“It’s Not Like Therapy”: Patient-Inmate Perspectives on Jail Psychiatric Services

Original Article


Jails may serve an important public health function by treating individuals with psychiatric problems. However, scholars debate the service qualities that can best achieve this aim. Some suggest the possibility of comprehensive psychiatric services in jails, while others recommend a narrower focus on basic elements of care (assessments, medication management, and crisis intervention). To date, this debate remains uninformed by service recipients. This qualitative study addresses this gap by illuminating patient-inmate perspectives on jail psychiatric services. Patient-inmate experiences indicate that the jail environment is incongruent with the provision of comprehensive psychiatric services. Thus, program administrators would best serve patient-inmates by strengthening basic services and connections to community-based providers who can provide comprehensive and effective care.


Mentally ill offenders Standards of care Mental health services Jails Inmates 



The research described was supported by Award Number T32AA007240, Graduate Research Training on Alcohol Problems, from the National Institute on Alcohol Abuse and Alcoholism. The content is solely the responsibility of the authors and does not necessarily represent the official view of the National Institute on Alcohol Abuse and Alcoholism or the National Institutes of Health. This work was also supported by the Institute for the Study of Societal Issues’ Center for Research on Social Change at the University of California, Berkeley.

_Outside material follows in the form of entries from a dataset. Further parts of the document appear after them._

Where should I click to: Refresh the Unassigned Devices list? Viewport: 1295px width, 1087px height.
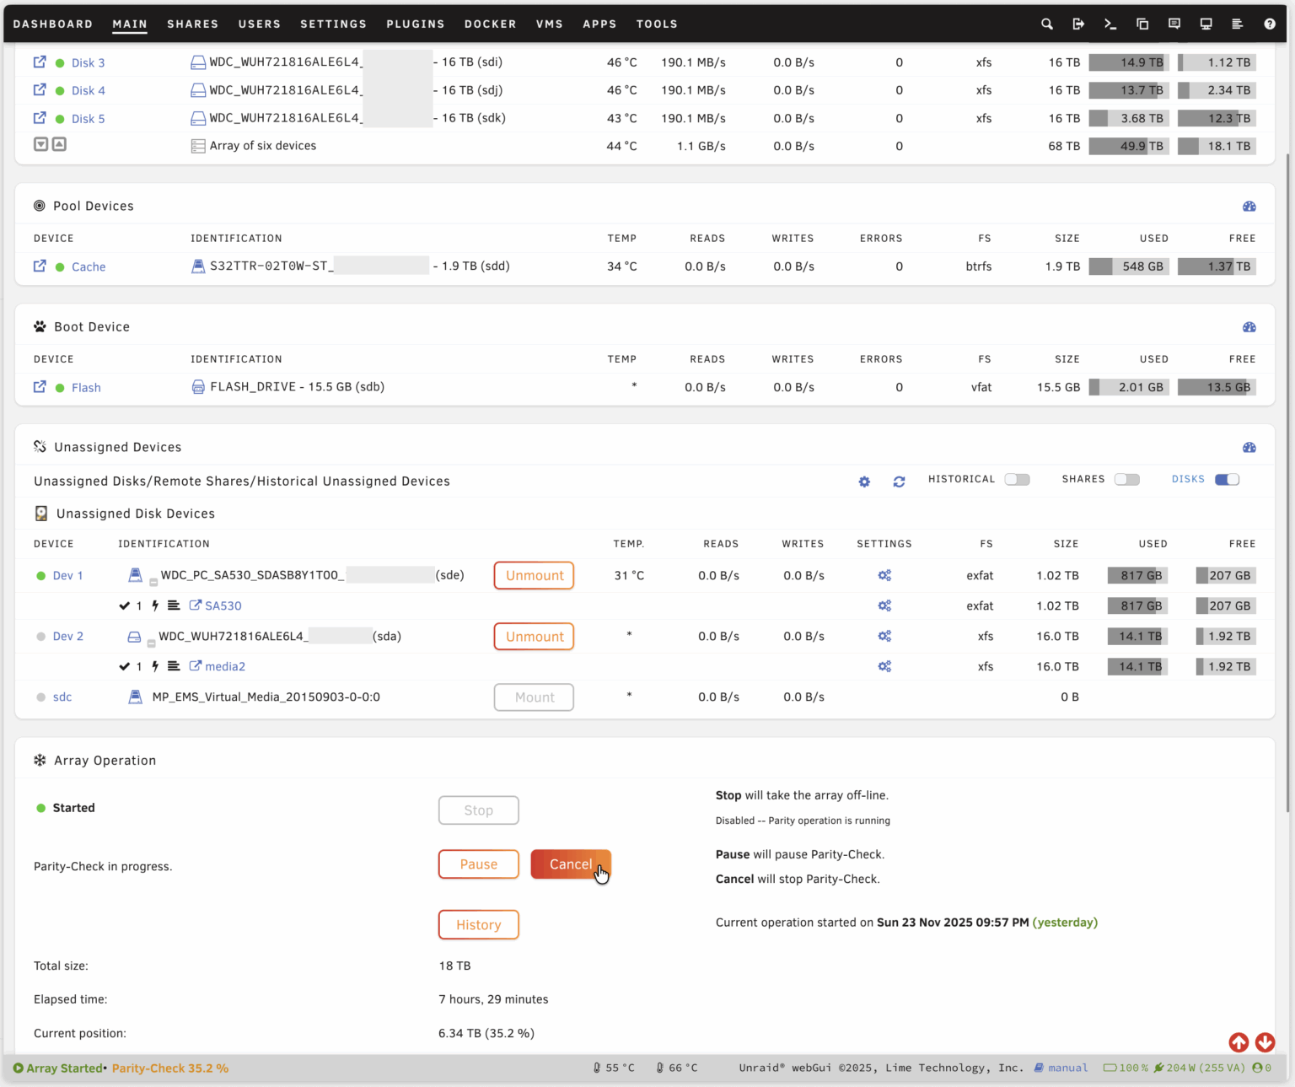tap(899, 481)
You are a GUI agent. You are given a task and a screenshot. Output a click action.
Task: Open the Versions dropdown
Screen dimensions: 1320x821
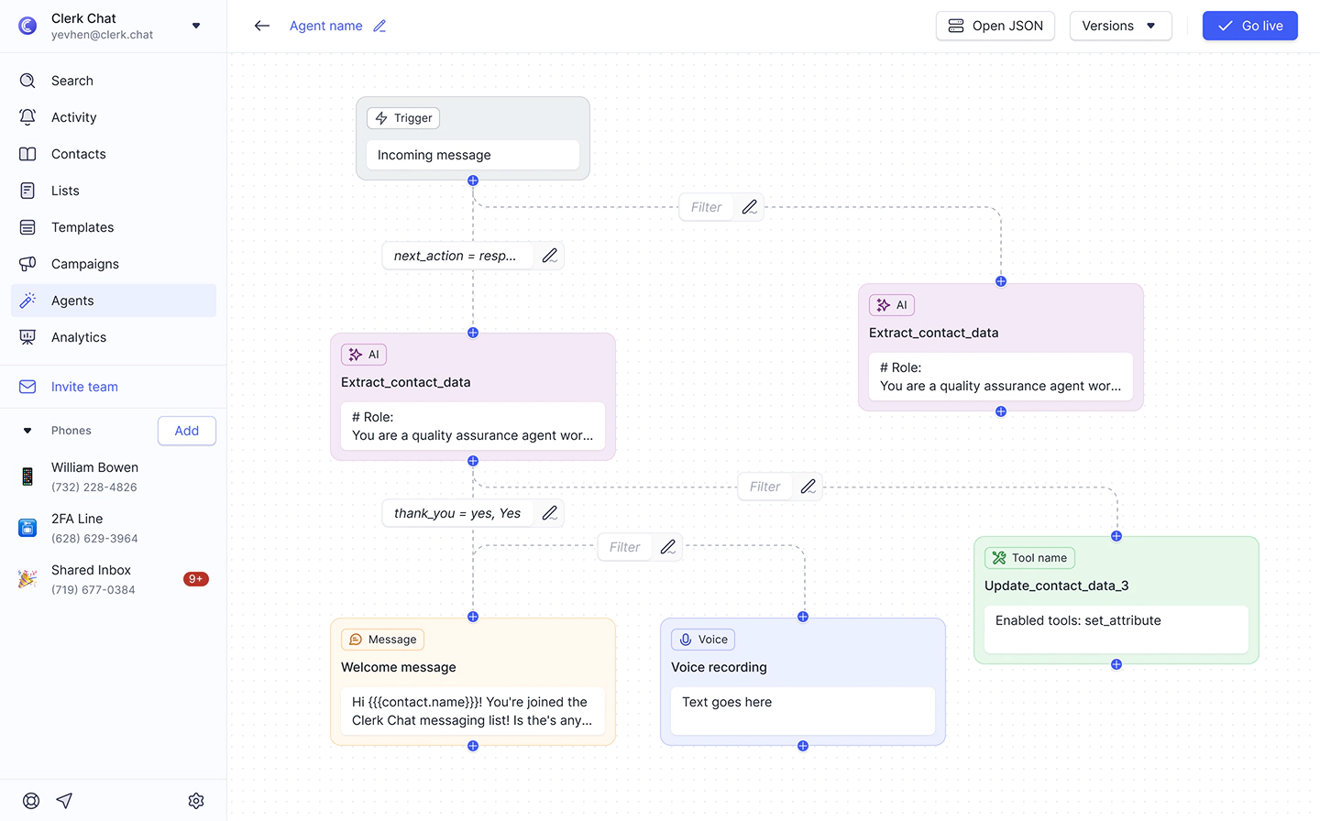pyautogui.click(x=1120, y=26)
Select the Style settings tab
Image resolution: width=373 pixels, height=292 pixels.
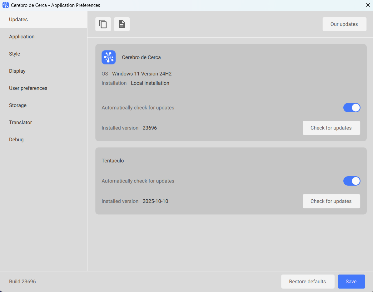[15, 54]
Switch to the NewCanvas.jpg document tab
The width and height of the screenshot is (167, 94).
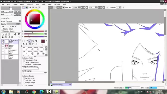click(61, 85)
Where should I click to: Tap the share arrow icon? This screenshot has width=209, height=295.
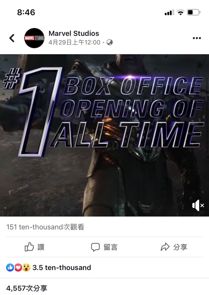click(165, 247)
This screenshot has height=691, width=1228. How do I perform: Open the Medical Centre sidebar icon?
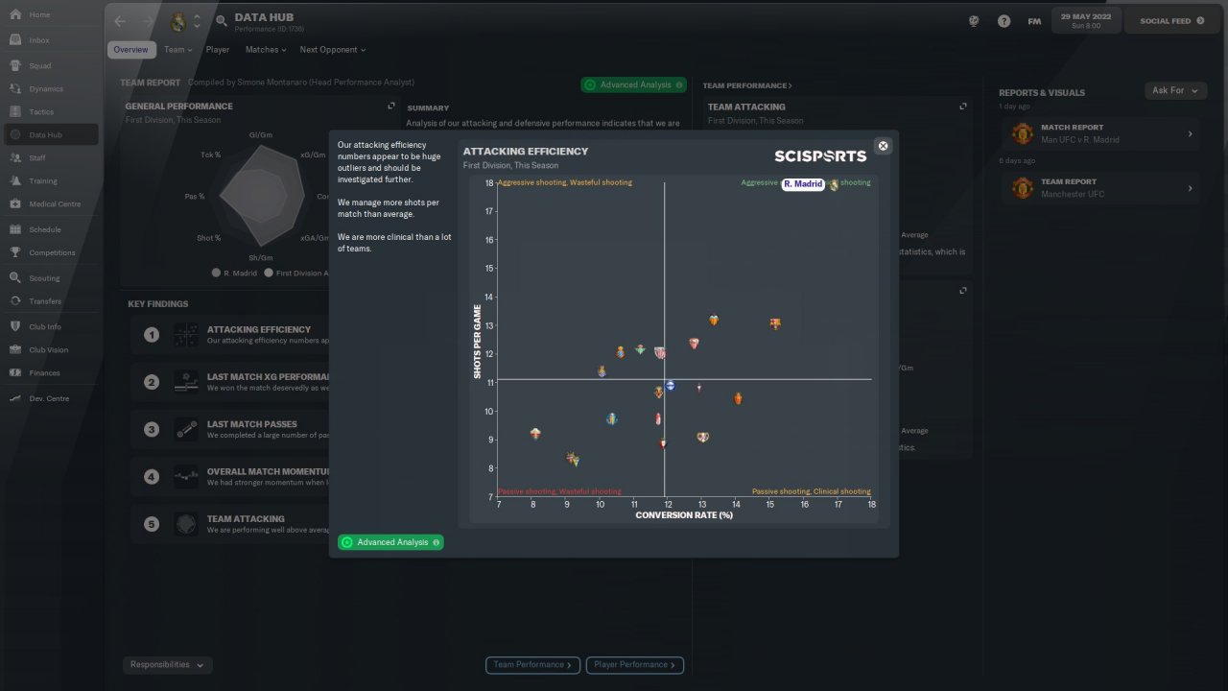click(x=15, y=203)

Compliance with Ethical Standards

Conflict of interest

Leah A. Jacobs and Sequoia N. J. Giordano declares that they have no conflict of interest.

Ethical Approval

All procedures performed in studies involving human participants were in accordance with the ethical standards of the institutional and/or national research committee and with the 1964 Helsinki declaration and its later amendments or comparable ethical standards. Informed consent was obtained from all individual participants included in the study.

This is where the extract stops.